But if there was anyone destined for such a life, it's Squash Falconer. The British adventurer and presenter (real name Louise - her unusual moniker is derived from a childhood nickname) has the boundless energy and enthusiasm of a Labrador puppy, with the sunny demeanour to match. Her insatiable appetite for new challenges and inability to say no to any and every opportunity has made her one of Britain's foremost female adventurers and charity fundraisers. She has a knack for combining her high-octane hobbies, which also include cycling, paragliding and skiing, in unique and challenging adventures.

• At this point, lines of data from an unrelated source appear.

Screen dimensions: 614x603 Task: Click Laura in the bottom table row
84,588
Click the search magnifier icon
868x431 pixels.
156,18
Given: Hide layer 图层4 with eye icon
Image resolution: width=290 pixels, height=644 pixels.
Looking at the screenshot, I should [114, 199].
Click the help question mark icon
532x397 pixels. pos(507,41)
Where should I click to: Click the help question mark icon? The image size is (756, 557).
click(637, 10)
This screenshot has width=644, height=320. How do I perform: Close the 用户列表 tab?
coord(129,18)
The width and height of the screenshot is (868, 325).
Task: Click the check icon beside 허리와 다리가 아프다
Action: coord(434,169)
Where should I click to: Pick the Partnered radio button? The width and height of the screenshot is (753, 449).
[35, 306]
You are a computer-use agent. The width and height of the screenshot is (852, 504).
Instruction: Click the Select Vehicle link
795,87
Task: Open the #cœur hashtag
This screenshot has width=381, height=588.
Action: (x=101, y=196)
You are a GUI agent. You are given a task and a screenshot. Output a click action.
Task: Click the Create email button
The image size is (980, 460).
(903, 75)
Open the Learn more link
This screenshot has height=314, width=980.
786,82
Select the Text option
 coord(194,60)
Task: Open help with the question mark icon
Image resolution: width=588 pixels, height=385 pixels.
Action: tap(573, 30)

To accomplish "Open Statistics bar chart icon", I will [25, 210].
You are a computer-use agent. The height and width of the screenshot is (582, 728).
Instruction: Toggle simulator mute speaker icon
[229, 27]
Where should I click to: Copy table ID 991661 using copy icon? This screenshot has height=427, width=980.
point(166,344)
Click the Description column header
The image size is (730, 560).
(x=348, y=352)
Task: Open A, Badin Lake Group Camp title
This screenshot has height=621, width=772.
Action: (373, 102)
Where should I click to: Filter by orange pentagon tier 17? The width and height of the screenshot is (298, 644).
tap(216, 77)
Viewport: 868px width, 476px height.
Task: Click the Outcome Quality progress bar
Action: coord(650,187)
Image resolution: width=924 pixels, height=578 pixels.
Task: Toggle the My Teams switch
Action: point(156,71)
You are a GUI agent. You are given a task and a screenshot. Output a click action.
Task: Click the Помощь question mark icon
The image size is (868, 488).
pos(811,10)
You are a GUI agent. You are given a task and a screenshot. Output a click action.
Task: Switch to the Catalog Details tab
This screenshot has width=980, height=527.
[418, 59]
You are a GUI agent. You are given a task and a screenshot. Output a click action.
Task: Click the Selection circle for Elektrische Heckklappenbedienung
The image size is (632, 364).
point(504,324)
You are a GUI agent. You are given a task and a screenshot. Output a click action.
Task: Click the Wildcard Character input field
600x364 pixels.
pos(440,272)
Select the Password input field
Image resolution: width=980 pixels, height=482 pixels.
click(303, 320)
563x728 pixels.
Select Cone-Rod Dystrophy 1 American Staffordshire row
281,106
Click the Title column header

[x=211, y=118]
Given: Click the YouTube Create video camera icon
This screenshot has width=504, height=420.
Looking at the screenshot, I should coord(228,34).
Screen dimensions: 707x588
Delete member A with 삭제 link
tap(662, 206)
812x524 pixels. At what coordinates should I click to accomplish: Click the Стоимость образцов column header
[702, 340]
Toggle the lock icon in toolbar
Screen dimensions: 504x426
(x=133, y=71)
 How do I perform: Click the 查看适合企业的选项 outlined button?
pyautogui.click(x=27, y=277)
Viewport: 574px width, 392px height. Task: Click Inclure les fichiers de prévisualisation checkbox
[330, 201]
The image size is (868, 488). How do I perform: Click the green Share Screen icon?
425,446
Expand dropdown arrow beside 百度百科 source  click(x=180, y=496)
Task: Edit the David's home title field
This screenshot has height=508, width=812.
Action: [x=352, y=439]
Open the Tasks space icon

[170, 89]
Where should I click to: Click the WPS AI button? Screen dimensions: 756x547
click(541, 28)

'I think I'm a really lucky person because, when I wake up in the morning, I'm always in a good mood,' she smiles. Falconer is enthusiastic when she talks about facing each task with a positive attitude. 'Physical preparation is huge, obviously, but mental preparation is equally, if not more important. When things get really tough, you have to draw on that inner strength to keep you going.'
As an accomplished mountaineer, Falconer has had this inner strength tested to its very limits. In 2011, she reached the summit of the notoriously perilous Mount Everest, the world’s highest mountain above sea level. Though she acknowledges that standing on top of the world was 'an incredible feeling', she is refreshingly frank about the experience as a whole: 'It was absolutely horrendous!' she laughs. 'I went through every single emotion during that expedition - it was terrible and awful and traumatic, but it was also wonderful. When I actually summited, the visibility was terrible, it was so cold and I'd pushed so hard to get to the top that I stood there and thought, "My God, have I pushed this too far?" I remember feeling incredibly anxious to get going on the journey back down.'
Falconer describes her motivation to undertake difficult, often dangerous, challenges as something 'inbuilt' and a part of her personality. Certainly, her rural upbringing also played a pivotal role. Growing up on the family farm in Derbyshire, she was a 'mini adventurer' from the outset, with a playground of trees, barns, tractors and quad-bikes. A self-confessed tomboy, her passion for outdoor pursuits has always run in parallel with her love of speed. She was taught to drive by her uncle at the age of six and her early access to quads and trikes developed into an enduring love of motorcycles.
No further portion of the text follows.